++++ Records shown ++++

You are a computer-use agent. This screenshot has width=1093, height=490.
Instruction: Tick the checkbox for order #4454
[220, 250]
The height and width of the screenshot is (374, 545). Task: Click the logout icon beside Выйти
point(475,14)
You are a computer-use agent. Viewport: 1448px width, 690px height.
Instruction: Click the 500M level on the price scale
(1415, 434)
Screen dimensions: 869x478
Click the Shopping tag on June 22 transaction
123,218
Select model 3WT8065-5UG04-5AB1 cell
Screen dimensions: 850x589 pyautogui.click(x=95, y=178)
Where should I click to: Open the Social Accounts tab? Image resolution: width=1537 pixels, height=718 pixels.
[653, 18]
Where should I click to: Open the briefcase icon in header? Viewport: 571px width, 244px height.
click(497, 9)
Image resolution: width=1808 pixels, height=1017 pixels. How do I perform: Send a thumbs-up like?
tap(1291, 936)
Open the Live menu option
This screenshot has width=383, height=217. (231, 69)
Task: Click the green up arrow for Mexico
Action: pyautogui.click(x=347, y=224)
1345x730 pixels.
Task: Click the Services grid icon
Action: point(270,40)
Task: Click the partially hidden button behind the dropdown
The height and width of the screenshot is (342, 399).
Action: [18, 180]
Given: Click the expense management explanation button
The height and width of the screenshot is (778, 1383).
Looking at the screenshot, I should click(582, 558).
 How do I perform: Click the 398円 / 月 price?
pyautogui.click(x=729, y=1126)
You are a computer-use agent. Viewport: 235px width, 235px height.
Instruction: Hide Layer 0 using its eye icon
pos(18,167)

++++

**Task details**:
Count the lines in the items above that contain the string "icon". Reply with the number only.

**Written reply**:
4